I've found many papers describing different methods for processing but none for clinical interpretation or how to perform the test properly to get fatigue indicators from power spectrum or other signals.
I go along with your view that few papers have addressed the physiological interpretation of signal processing techniques. However, you can find some explanations for the conventional approaches such as root mean square (RMS), mean frequency (MNF) and median frequency (MDF), as the most widely used variables in EMG studies related to fatigue, in the literature. Here is an article, from which I got an insight into underlying processes of fatigue. Hope it is advantageous for you as well.
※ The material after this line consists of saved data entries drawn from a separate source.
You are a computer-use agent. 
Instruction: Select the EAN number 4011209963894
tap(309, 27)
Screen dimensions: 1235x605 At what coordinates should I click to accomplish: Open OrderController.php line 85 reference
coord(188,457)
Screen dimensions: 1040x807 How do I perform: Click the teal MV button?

Fatigue is notoriously difficult to define for individuals. I am not sure if there are any concrete clinical indicators of fatigue based on EMG. The best detection methods I am aware of use wavelet analysis of EMG data, looking for frequency shifts to indicate fatigue in the muscle.
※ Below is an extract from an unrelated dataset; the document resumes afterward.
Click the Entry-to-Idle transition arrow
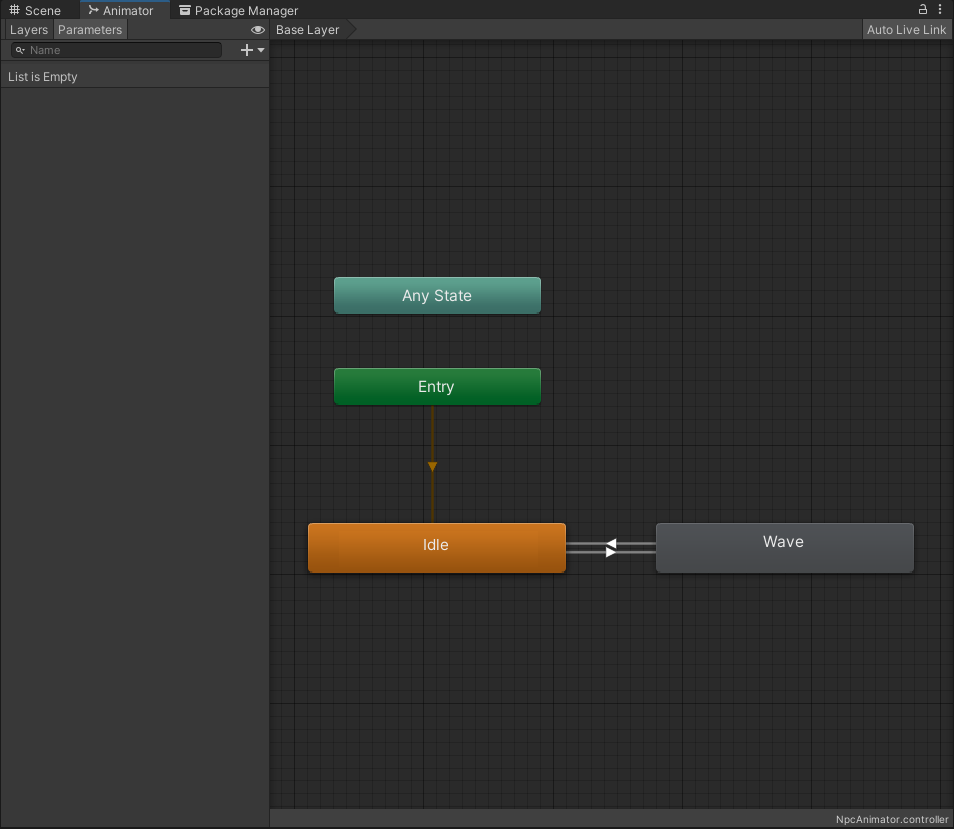This screenshot has width=954, height=829. (432, 466)
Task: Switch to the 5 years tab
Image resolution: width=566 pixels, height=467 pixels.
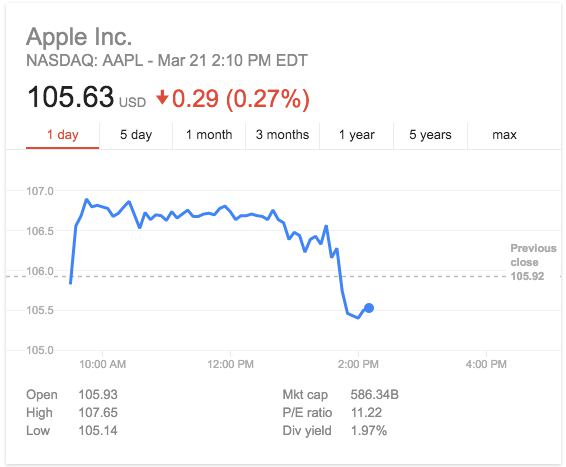Action: tap(430, 135)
I would recommend the use of IIS index (refer Kumar et al, IEEE TNSRE, 2011). This has been tested along with the biomarkers. Have a check, and let me know how it goes.
Myoelectric fatigue, measured from surface EMG (sEMG), is an old matter: MNF (and MDF) slope decrease is a typical sign of spectral compression toward lower frequencies (i.e., type II greater MU activation). See the book MERLETTI R., PARKER P. “Electromyography: Physiology, Engineering and non-invasive applications” IEEE Press, Piscataway, N.J. (USA), 2004, pp. 281-305
Our work suggests that spectrum is not a good measure, and only the IIS can be used. Check IEEE Trans Neural Syst Rehabil Eng. 2011 Oct;19(5):578-87. doi: 10.1109/TNSRE.2011.2163527. Epub 2011 Aug 15.
Measuring increase in synchronization to identify muscle endurance limit.